[ACTIVITY]
Only lines containing the string "computer" belong in the answer; find them in the records and copy them.

[DATASET CONTENT — start]

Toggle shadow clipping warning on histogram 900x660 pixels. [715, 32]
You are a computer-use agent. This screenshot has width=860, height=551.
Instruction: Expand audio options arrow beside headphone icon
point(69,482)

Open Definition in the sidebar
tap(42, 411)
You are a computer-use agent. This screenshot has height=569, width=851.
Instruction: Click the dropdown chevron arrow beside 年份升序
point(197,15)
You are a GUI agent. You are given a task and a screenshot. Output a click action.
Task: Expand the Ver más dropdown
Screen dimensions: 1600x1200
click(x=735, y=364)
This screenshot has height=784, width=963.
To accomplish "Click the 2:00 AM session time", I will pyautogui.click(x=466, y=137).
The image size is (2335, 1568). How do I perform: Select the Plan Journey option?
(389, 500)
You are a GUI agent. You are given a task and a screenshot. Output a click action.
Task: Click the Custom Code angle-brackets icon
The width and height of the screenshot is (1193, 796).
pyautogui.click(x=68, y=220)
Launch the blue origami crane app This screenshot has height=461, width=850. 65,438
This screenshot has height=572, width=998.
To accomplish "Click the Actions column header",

[DATASET CONTENT — finish]

[FINISHED EXERCISE]
You are a computer-use agent. This screenshot has width=860, height=551.
You are a computer-use agent. This screenshot has height=569, width=851.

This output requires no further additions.